Deepfake detection software can be tricked by slightly modifying the input data, so researchers continue to work in this area. In June 2021, scientists from Facebook and Michigan State University announced a new development. Usually detectors determine which of the known AI models generated the deepfake. The new solution is better suited for practical applications: it can recognize forgeries created using methods that the algorithm did not encounter during training.
Another way: search for digital artifacts. People in deepfakes may not have the same color of the left and right eyes, the distance from the center of the eye to the edge of the iris, the reflection in the eyes. There are poorly traced teeth and unrealistically dark borders of the nose and face. But in modern fakes, only a machine can see such artifacts. So the most important thing in dealing with deepfakes is to be on your guard and pay attention to photos, videos and audio that seem suspicious.
Deepfake as a commodity
The availability of datasets and pre-trained neural network models, reduced computational costs, and competition between creators and deepfake detectors are driving the market. Deepfake tools are commodified: programs and training materials for creating fakes are freely distributed on the net. There are simple smartphone apps that don’t require any technical skills at all.
The increased demand for deepfakes has led to the creation of companies that offer them as a product or service. These are, for example, Synthesia and Rephrase.ai. At Ernst & Young, deepfakes made with Synthesia have already started to be used in client presentations and in correspondence. Sonantic, a startup specializing in voice acting for video games, offers a no-code platform for generating voice clones.

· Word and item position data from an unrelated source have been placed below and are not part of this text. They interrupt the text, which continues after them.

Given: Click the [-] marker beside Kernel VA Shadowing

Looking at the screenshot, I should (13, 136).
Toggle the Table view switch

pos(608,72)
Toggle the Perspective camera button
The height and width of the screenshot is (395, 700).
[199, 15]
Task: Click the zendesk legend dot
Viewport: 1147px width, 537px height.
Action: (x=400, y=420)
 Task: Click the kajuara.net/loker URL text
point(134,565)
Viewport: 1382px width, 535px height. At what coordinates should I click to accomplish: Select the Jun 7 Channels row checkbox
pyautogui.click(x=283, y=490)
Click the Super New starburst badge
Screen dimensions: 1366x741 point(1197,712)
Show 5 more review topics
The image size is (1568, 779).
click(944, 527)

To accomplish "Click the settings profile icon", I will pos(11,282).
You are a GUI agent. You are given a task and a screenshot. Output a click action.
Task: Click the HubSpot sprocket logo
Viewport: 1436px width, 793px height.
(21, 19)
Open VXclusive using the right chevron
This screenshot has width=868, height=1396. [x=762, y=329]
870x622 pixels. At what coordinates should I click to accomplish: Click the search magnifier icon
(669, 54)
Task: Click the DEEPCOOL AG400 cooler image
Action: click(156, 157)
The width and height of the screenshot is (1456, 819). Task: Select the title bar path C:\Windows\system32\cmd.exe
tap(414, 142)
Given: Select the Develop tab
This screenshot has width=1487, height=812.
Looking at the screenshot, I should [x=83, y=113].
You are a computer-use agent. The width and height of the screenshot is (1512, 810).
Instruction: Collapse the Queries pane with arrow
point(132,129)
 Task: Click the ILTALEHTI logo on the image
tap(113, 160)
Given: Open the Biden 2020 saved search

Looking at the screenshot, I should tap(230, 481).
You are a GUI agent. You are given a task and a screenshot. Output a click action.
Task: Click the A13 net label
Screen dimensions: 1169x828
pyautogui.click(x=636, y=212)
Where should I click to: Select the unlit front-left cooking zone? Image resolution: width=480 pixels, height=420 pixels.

The future of AI-powered media
Along with the market for commercial use of deepfakes, the number of fraudulent transactions will also grow. There are already marketplaces on the network where requests for fakes are published, for example, porn videos with actresses. And some algorithms can generate a deepfake video based on a single image or recreate a human voice using audio several seconds long. Because of this, almost any Internet user can become a victim of scammers.
Deepfakes are fought not only with the help of technology, but also at the legislative level. In the United States and China, laws appear regulating their use, and in Russia, the fight against them in July 2021 was included in one of the roadmaps of the Digital Economy. Regulation in this area will only increase.